- [Work item]: What you return should match the data word for word, minus the images.

-------

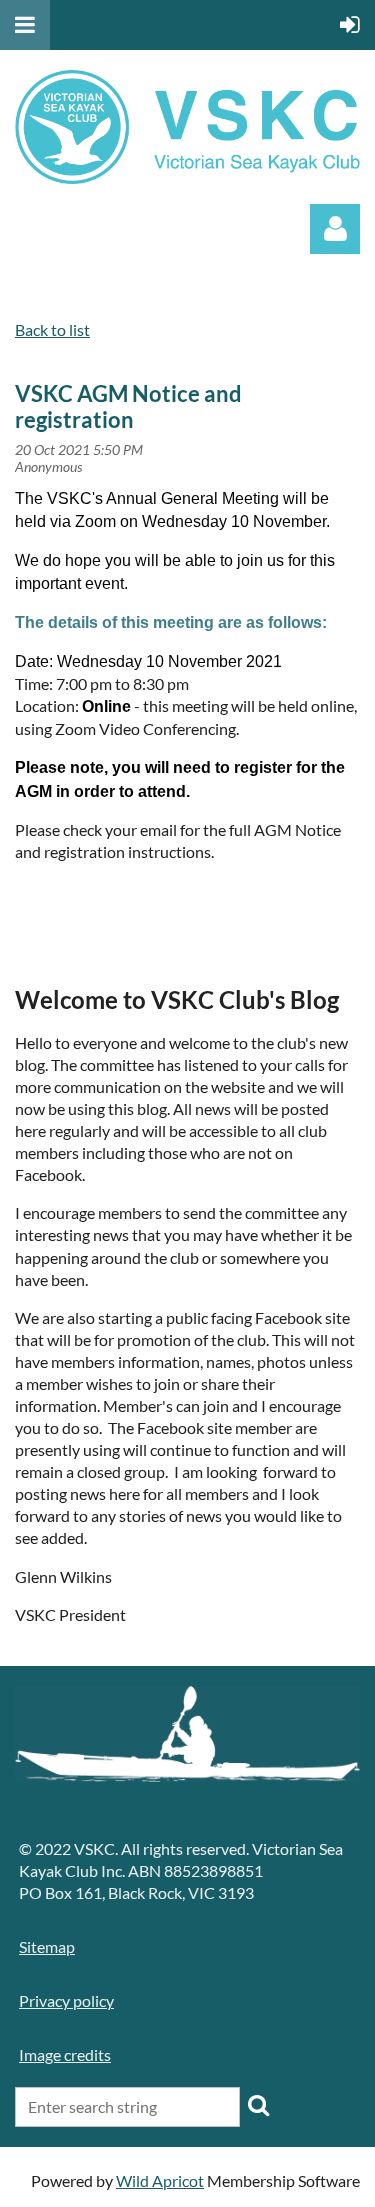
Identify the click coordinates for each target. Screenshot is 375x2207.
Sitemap (47, 1946)
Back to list (52, 329)
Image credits (65, 2054)
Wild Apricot (160, 2180)
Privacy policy (66, 2000)
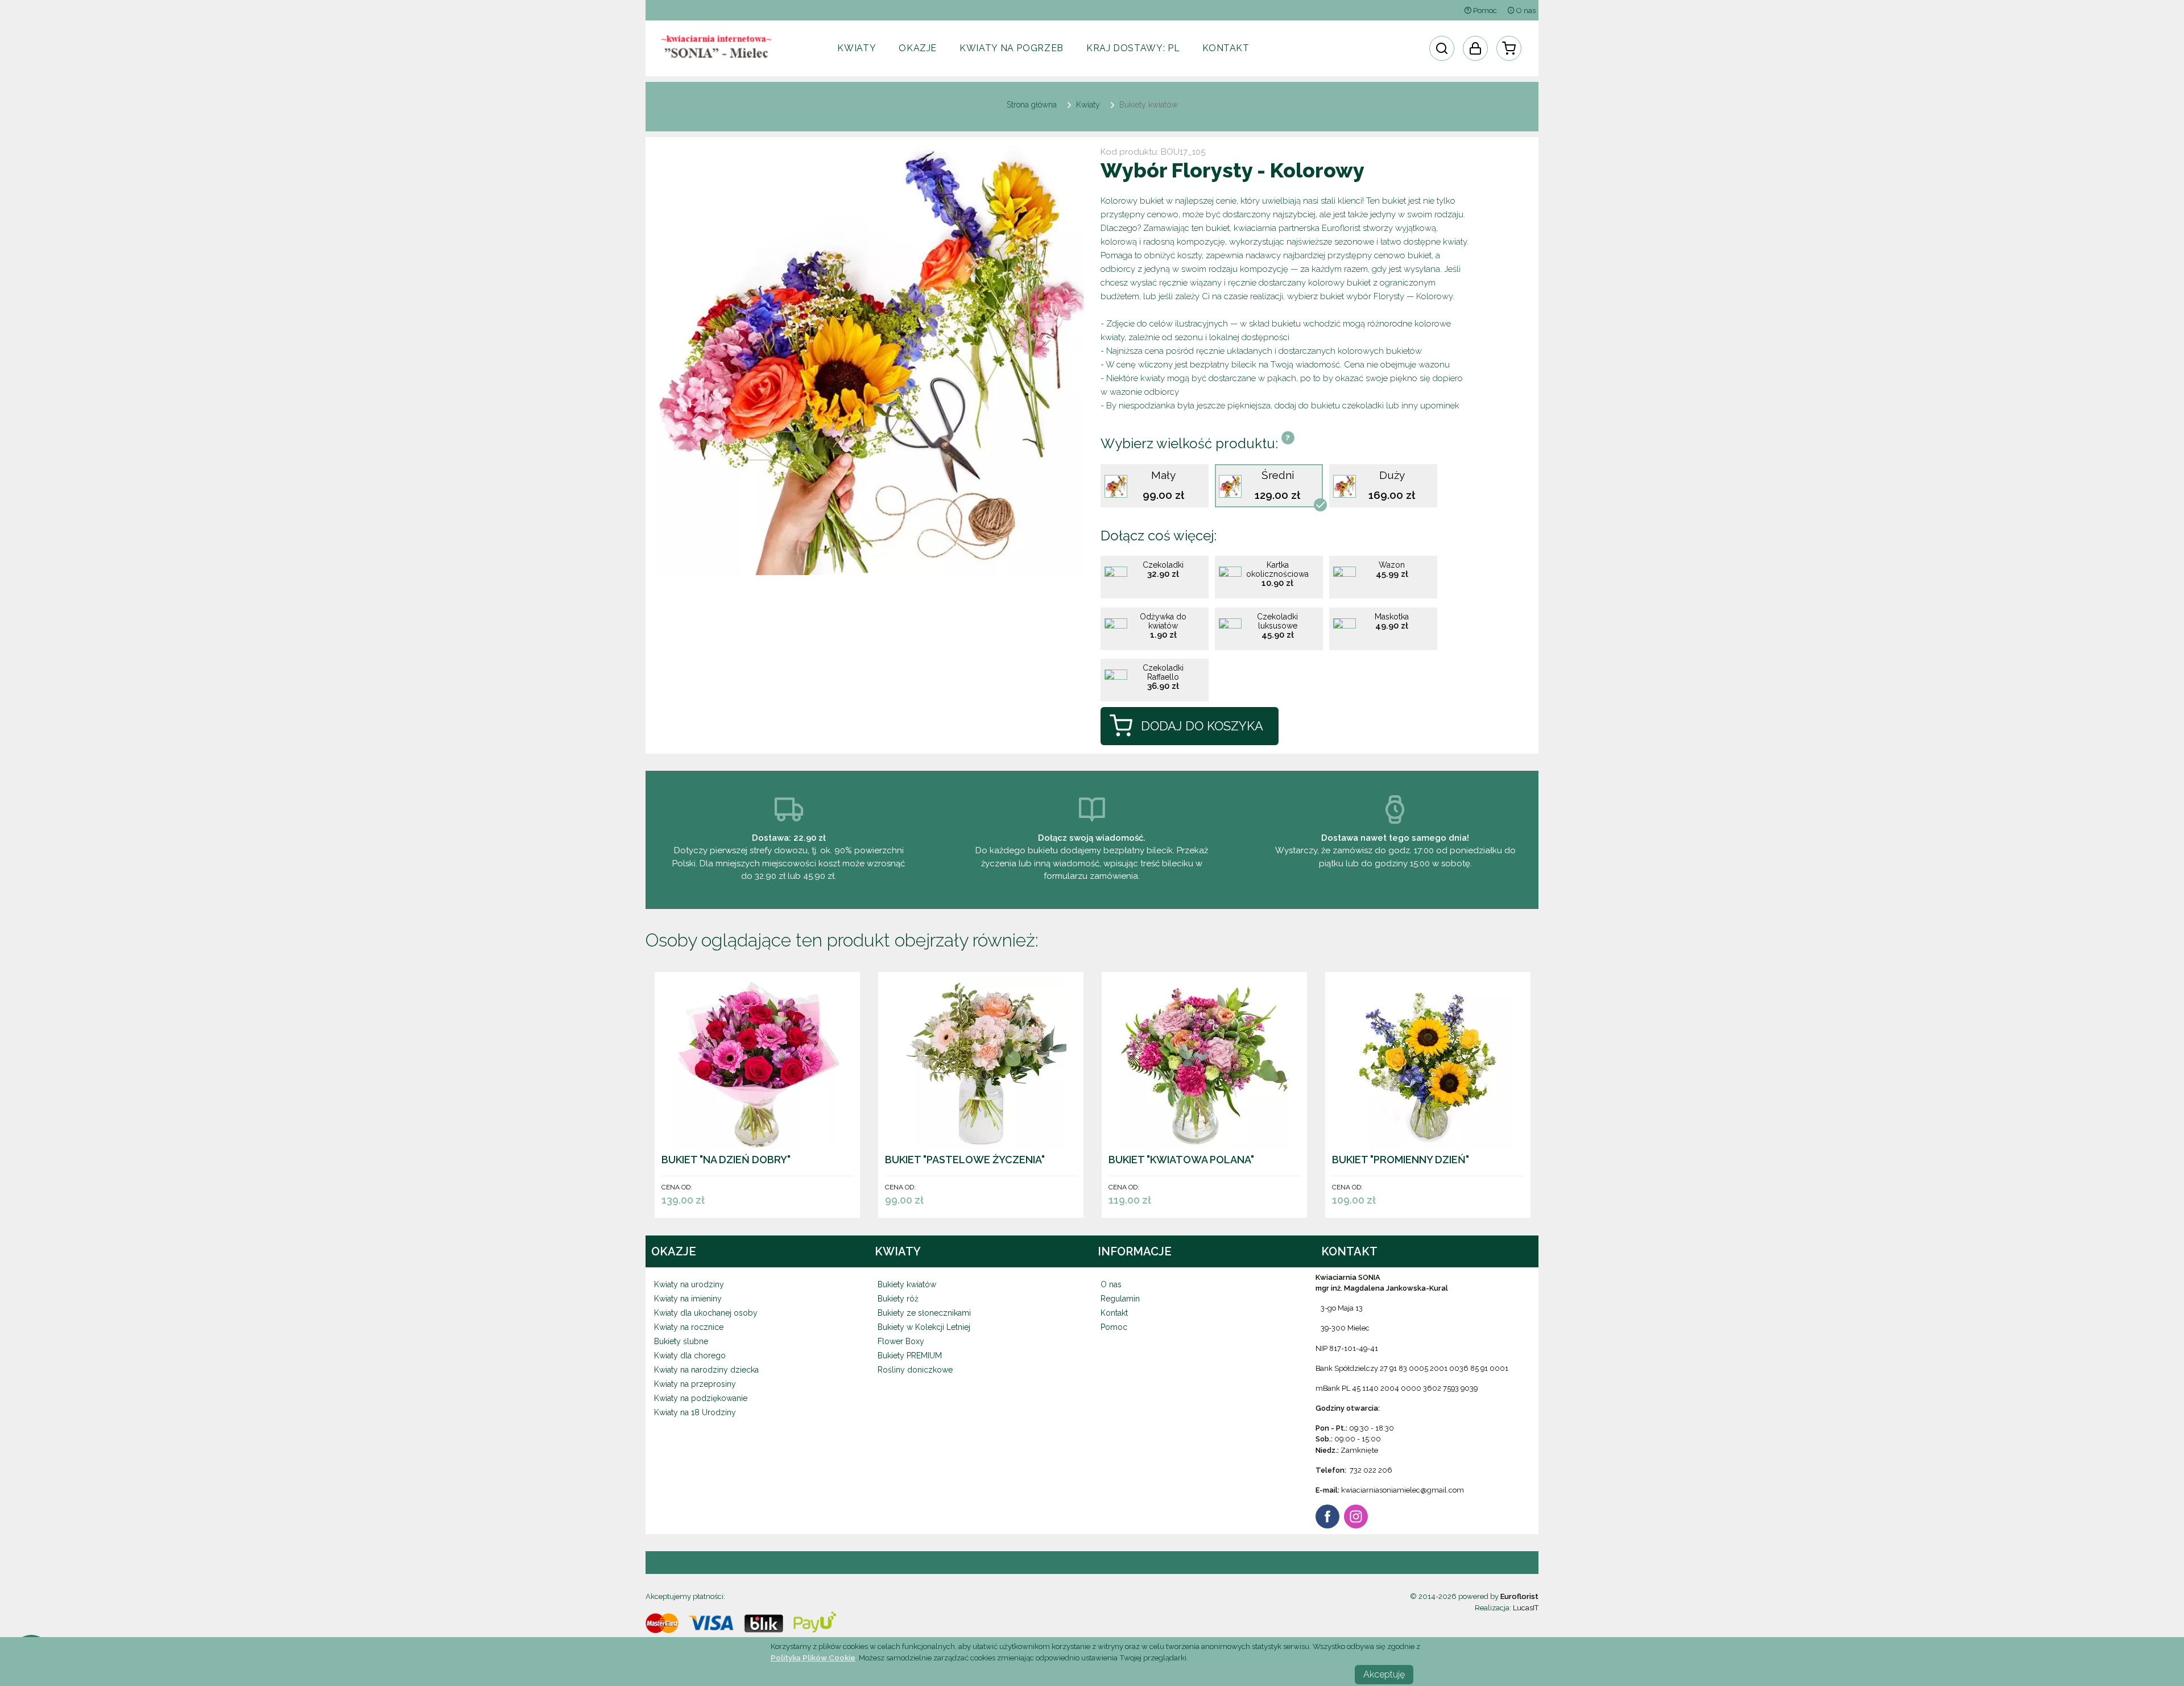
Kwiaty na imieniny (688, 1298)
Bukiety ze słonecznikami (924, 1312)
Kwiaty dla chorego (690, 1355)
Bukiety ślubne (681, 1341)
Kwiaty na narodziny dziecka (706, 1369)
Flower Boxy (901, 1341)
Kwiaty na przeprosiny (695, 1384)
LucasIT (1525, 1608)
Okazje (918, 48)
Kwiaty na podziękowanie (700, 1398)
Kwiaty (856, 48)
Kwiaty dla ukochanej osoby (706, 1312)
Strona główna (1032, 104)
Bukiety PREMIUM (910, 1355)
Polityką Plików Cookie (813, 1657)
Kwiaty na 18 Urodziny (695, 1412)
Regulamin (1120, 1298)
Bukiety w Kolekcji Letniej (924, 1327)
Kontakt (1225, 48)
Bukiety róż (898, 1298)
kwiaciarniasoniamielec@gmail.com (1402, 1490)
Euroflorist (1519, 1596)
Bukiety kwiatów (907, 1284)
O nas (1525, 10)
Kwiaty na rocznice (688, 1327)
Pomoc (1484, 10)
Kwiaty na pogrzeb (1011, 48)
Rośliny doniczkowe (915, 1369)
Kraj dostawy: (1133, 48)
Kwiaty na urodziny (689, 1284)
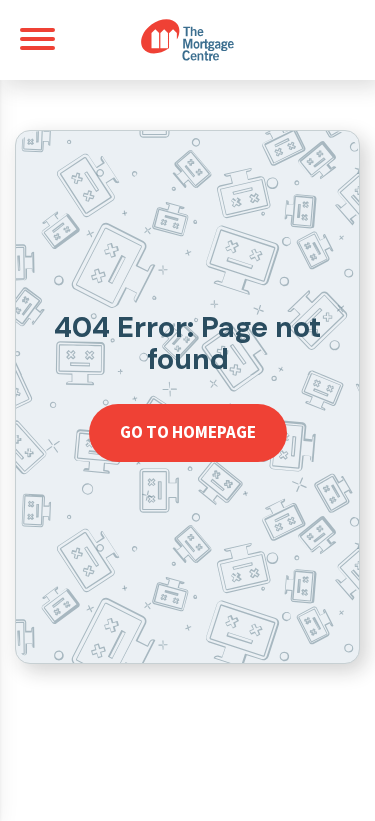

-------

- [Solution]:
Identify the click coordinates for each target. Screenshot is 375x2207.
Sitemap (47, 1946)
Back to list (52, 329)
Image credits (65, 2054)
Wild Apricot (160, 2180)
Privacy policy (66, 2000)
Kwiaty na imieniny (688, 1298)
Bukiety ze słonecznikami (924, 1312)
Kwiaty dla chorego (690, 1355)
Bukiety ślubne (681, 1341)
Kwiaty na narodziny dziecka (706, 1369)
Flower Boxy (901, 1341)
Kwiaty na przeprosiny (695, 1384)
LucasIT (1525, 1608)
Okazje (918, 48)
Kwiaty na podziękowanie (700, 1398)
Kwiaty (856, 48)
Kwiaty dla ukochanej osoby (706, 1312)
Strona główna (1032, 104)
Bukiety PREMIUM (910, 1355)
Polityką Plików Cookie (813, 1657)
Kwiaty na 18 Urodziny (695, 1412)
Regulamin (1120, 1298)
Bukiety w Kolekcji Letniej (924, 1327)
Kontakt (1225, 48)
Bukiety róż (898, 1298)
kwiaciarniasoniamielec@gmail.com (1402, 1490)
Euroflorist (1519, 1596)
Bukiety kwiatów (907, 1284)
O nas (1525, 10)
Kwiaty na rocznice (688, 1327)
Pomoc (1484, 10)
Kwiaty na pogrzeb (1011, 48)
Rośliny doniczkowe (915, 1369)
Kraj dostawy: (1133, 48)
Kwiaty na urodziny (689, 1284)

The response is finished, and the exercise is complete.